This afternoon I went to Charing-Cross Post-office (which keeps longer open) with Jack's Letter: whom should I meet tripping along in Pall Mall? My Lord Jeffrey; just arrived two hours ago! I was heartily glad to see the little man; gladder I think than he to see me (for that Astronomy Professorship sticks with him, not me): however, he got my card, and will be down before returning Northward to his Judgeship again. He was looking grey and dusty: “ye may depend on't,” as an old Roxburghshire woman said, “forty years maks a great odds of a girl,”—or boy either.— Another still queerer fellow I saw not long ago in Hyde Park. It was a bright day, and the quality were all out driving and coursing; as I came down thro' the thing, one figure struck me: a lean rib of a creature buttoned in white great coat, his head and even his hat lost within the collar of it (which stood out a foot or more from his neck); eyes winking, under-jaw projected, whole face puckered into wrinkles; the whole going on at a kind of ineffectual high-trot: it was “our ain Hoddam, Sir”; General Sharpe Member for those Burghs! I actually burst into laughing, tho' grave enough before.6

Alas, my dear Mother, the Paper is done; and this wretched Pen has been so thriftless!— I wrote to Alick; Jamie would get a Note, and for you only a piece of paper. I long to hear what Alick is deciding on. Tell him to keep up his heart; for better days are coming: also to write to me by his earliest convenience, whether he have decided or not. My love to Jean, Mary, to Jenny whom I fancy still with you. Have you got the ruled paper? I did expect a Letter; and of course now do more than ever. Tell me all that you are doing: how you stand this wild Spring weather. I have nothing for it but to believe in Jean's two strokes, which are most welcome weekly. If your weather is no better than ours, the ploughers must be at a bad pass: everything is drenched here (only our subsoil is all sand); and March dust is none, only March glar [mud] what you like. It is among the rainiest springs I remember. Do you care about the Globes? I can easily send you a better share of them; but I doubt whether you would get them oftener than weekly, and then they are so old. Charlie Buller often writes the big print part: all that has any fun in it is by him.

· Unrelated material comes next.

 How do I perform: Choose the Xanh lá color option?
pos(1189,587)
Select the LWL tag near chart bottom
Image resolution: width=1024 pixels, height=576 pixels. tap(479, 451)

It is thought these poor Ministers will soon be thrown out; a thing which I for one neither pray much for nor against. They are [a] set of poor shambling individuals, they and their opponents; and nothing but “Lonsdeale coming” to “sittle them aw7 is to be looked for.— Jane is up to bed; or her expressed affection would have been sent to you all. She is livelier and better than formerly; has been mending my old dressing-gown!— Now do write to me soon, and tell me how you really are, and so much, much that I want to know. Good night my Dear Mother. God be with you!— Your affecte T. C.